Reproduce word for word the lines below, from the one containing "Viewport: 308px width, 173px" through the final line, both included. Omit the pictures from your answer.

-------- MATERIAL PROVIDED

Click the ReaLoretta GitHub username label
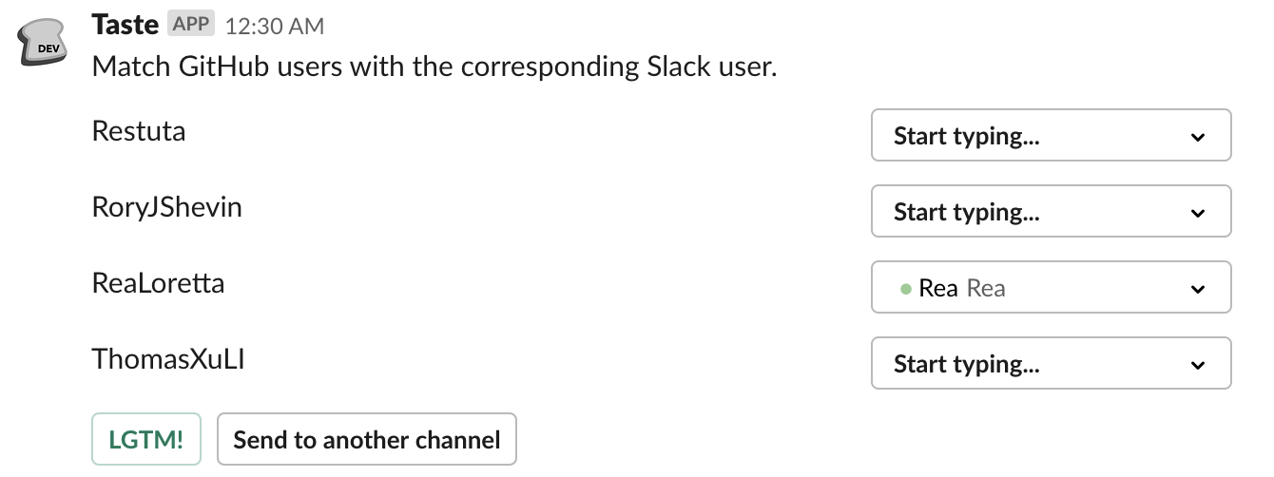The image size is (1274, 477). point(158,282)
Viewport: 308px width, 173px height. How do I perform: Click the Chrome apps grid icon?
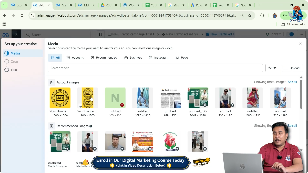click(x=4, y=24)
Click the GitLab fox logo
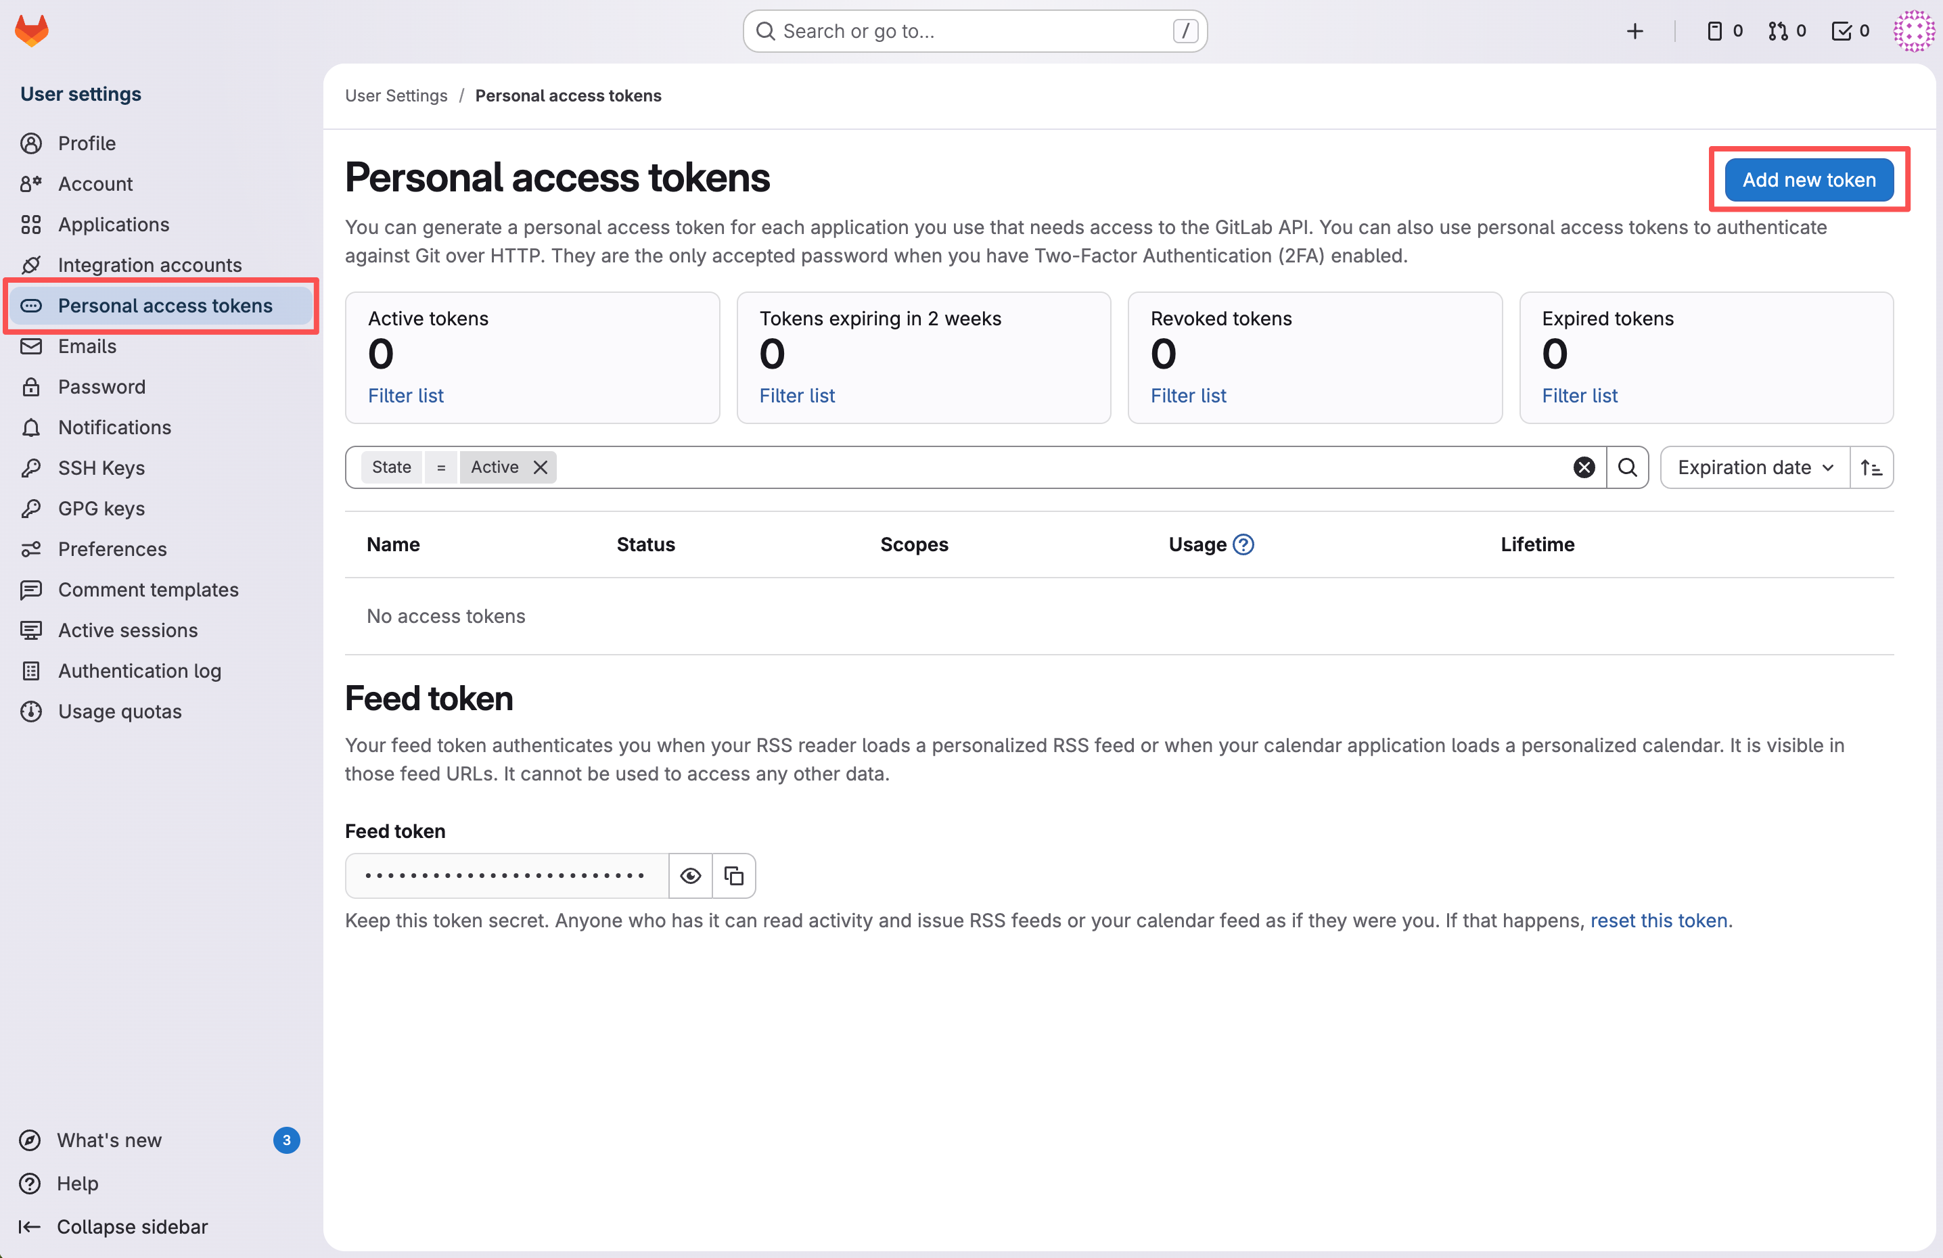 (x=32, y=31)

----------------

#### [SOLUTION]
Viewport: 308px width, 173px height. How do I perform: Click the Chrome apps grid icon?
click(x=4, y=24)
Click the GitLab fox logo
 (x=32, y=31)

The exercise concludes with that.